Money remaining in a savings account may or may not come under the purview of the Surrogate’s Court in the event that an account holder dies. Say for example Person A and Person B have a joint savings account with Bank X. If Person A dies, then Person B automatically is entitled to the full account as surviving joint tenant. This is what is known by title to an account passing by “operation of law”. Such an account would not fall under the jurisdiction of the Surrogate’s Court and would pass outside any probate or administration proceeding.
If Person A is the sole account holder of a savings account at Bank X and they die, but they name a beneficiary, that account would pass outside of jurisdiction of the Surrogate’s Court (in most instances) and would not be subject to an administration or probate proceeding. In this scenario and the one presented above with the joint account holders, proof of death (certified death certificate) would need to be presented to the bank before any change in ownership would occur.

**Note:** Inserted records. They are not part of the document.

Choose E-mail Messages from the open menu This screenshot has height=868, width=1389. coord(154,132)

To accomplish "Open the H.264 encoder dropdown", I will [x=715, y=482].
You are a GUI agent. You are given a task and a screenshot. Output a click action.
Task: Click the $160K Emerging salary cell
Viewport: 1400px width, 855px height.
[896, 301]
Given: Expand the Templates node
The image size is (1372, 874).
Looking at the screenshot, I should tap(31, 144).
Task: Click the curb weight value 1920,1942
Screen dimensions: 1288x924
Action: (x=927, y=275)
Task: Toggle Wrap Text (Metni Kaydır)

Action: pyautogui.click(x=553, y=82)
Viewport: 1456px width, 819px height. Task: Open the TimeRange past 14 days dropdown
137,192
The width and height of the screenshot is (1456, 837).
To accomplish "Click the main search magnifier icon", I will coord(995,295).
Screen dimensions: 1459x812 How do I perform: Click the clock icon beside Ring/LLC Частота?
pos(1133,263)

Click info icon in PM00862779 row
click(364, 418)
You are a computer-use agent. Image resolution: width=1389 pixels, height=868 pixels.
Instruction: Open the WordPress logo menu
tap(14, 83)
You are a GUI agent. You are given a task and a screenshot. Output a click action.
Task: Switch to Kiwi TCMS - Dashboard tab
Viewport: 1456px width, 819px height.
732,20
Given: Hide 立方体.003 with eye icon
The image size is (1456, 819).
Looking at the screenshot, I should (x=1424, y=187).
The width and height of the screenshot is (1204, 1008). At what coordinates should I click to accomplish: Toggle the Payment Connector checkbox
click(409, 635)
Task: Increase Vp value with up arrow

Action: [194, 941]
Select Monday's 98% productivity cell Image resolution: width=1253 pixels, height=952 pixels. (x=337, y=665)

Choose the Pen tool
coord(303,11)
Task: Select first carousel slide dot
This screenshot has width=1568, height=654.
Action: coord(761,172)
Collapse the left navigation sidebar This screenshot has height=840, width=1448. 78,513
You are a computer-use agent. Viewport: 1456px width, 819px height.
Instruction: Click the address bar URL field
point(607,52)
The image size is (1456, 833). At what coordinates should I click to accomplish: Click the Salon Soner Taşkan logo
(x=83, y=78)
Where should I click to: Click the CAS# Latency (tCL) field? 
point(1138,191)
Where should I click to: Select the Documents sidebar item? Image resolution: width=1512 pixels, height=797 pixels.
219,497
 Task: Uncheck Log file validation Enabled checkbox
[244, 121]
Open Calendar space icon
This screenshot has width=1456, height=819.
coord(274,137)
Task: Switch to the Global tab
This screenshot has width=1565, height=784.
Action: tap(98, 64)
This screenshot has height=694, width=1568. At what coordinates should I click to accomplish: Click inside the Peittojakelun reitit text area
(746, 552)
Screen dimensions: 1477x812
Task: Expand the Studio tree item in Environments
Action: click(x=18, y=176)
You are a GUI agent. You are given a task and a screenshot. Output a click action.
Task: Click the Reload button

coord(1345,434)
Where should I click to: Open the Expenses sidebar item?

The third scenario occurs when Person A dies as the sole account holder and they do not leave a named beneficiary. In this instance, the beneficiary of this account would be the Estate of Person A. Consequently, a probate proceeding (if Person A died with a Will) or an administration proceeding (if person died “intestate”, or without a Will) would need to occur to determine how the proceeds from the savings account would be disbursed. Either the proceeds from the account would be distributed according to the terms set forth in the Will or according to the laws of intestacy (by next of kin).